Avant que ses goûts nomades l'eussent entraîné sur toutes les routes du monde, car c'est des îles Canaries ou des oasis perdues dans les déserts de l'Afrique qu'il date ses partitions, Saint-Saëns avait occupé les fonctions d'organiste à Saint-Merry en 1853, puis à la Madeleine en 1858. Il a été aussi professeur d'orgue à l'École de musique religieuse fondée par Niedermeyer.

Cet homme étonnant, qui fut longtemps un admirateur de Wagner, a voulu secouer le joug wagnérien; il a prétendu faire revivre le vieil opéra-comique, et il a écrit Phryné.

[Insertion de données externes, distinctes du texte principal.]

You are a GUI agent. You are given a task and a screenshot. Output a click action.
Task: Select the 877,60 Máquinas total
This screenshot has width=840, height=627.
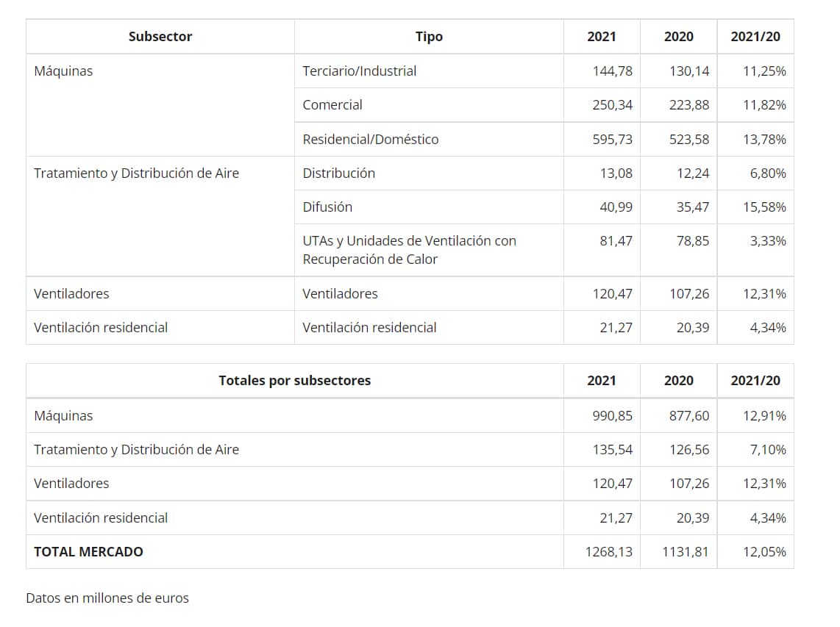[x=689, y=416]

<< Mon Dieu, dit-il, l'opérette n'est nullement à dédaigner pour elle-même, et ce n'est pas un genre inférieur en soi; il n'est inférieur le plus souvent que par suite du peu d'habileté des gens qui le cultivent et qui le rabaissent par leur maladresse. Tant qu'il ne s'agit que de trouver un motif sautillant, entraînant même, sur une situation burlesque, ils sont à leur affaire, et la vulgarité de leurs idées, la pauvreté de leur technique, disparaissent dans le mouvement général; mais dès qu'ils abordent une situation moins extravagante et qu'ils doivent montrer un peu de finesse ou même de tendresse, alors l'insuffisance de leur métier éclate à tous les yeux et les fait verser dans les platitudes les plus odieuses. ›

Gounod, ce maître de l'émotion, appréciait Saint-Saëns en ces termes :

1 Ed. Hanslick, la Nouvelle Presse libre de Vienne.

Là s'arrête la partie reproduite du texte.